My advice is to open it all up, keg it and force carb on my system (he is also my roommate) but he was really hoping to give his first brew away to friends. It does taste great.

Anyway, it is only a 1.062 OG beer, nothing crazy. In the primary for about 4 weeks, no cold crashing, no filtering, nothing nuts either. It was bottle conditioned at about 70 degrees until I advised him to move it into a 75 degree climate two weeks ago. Again, no signs of carbonation whatsoever. Another interesting thing, I can see the Mutton carb tabs he used broken into little flakes at the bottom. So the cap seems to be fine, and for whatever reason the yeast are doing nothing.
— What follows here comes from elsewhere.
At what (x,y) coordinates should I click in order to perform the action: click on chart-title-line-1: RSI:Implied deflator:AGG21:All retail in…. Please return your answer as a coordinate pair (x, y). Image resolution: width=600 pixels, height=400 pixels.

Should he hold of for another month? I know they *might* still carbonate, but in my mind it looks pretty bad. Is it possible to re-pitch with some dry yeast? Other suggestions?
 
If it isn't a big beer and it's done 2 months without any carb at all, something is amiss. The last thing I'd do is open them all and dump the bottles into a keg to carb. That's got oxidation written all over it. If you used carb tabs and there is still evidence of those in the bottom of the bottle, then it sounds like the yeast aren't doing their job so your best bet will probably be to go the route of adding a little yeast to the bottles and recapping.
 
Ha, I assumed that I would be siphoning carefully from the bottles to the keg, but now that you mention it I'm not sure how that would actually be done without oxygen exposure. In my inert gas chamber with scuba gear, thats how.

We started to shake them weeks ago, unfortunately.

I think we are going to add yeast. A tiny pinch of the S-05 I have in the fridge should do the trick i assume?